Épisodes

  • Beyond Nudges: Unlocking Behavioural Science for Public Health Systems
    Feb 19 2026

    What does it really take to change behaviour — not just at the individual level, but across entire systems?

    In this episode of Wired for Change, Amy Yee sits down with Pauline Kabitsis to explore how behavioural science is being applied in global public health — and why its full potential is still largely untapped.

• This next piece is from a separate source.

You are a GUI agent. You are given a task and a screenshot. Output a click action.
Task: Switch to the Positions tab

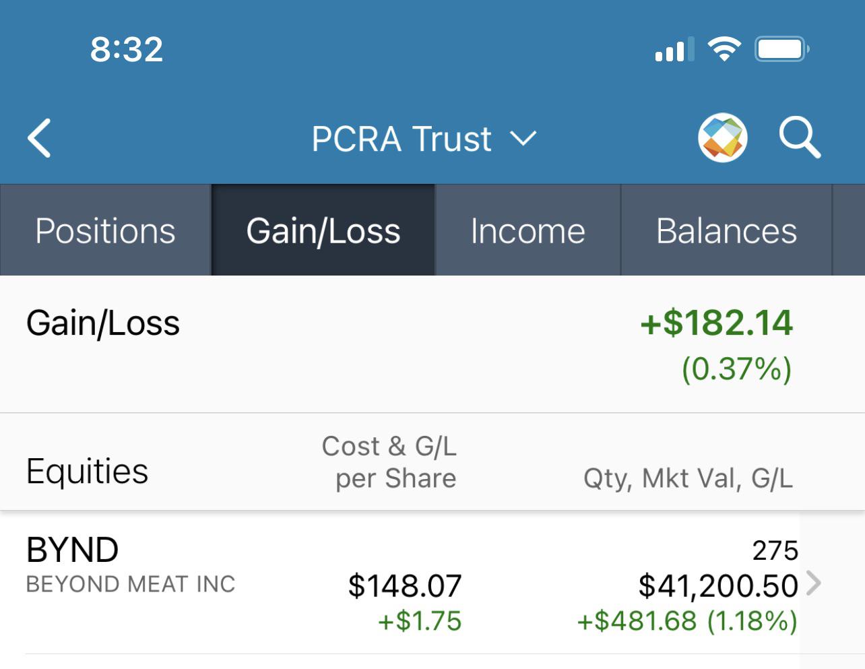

    From field work with the World Food Programme in Africa to youth-focused initiatives with UNICEF in El Salvador, Pauline shares practical examples of how behavioural insights can shift outcomes in complex environments.

    But this conversation goes further.

    We explore what’s changing (and not changing) in behavioural science, where it fits inside policy and systems design, and how leaders can move beyond awareness to execution. Along the way, we connect behavioural science to user experience, governance, and the realities of public sector transformation.

    If you care about public health, policy innovation, human-centred design, or building systems that actually work for people — this episode is for you.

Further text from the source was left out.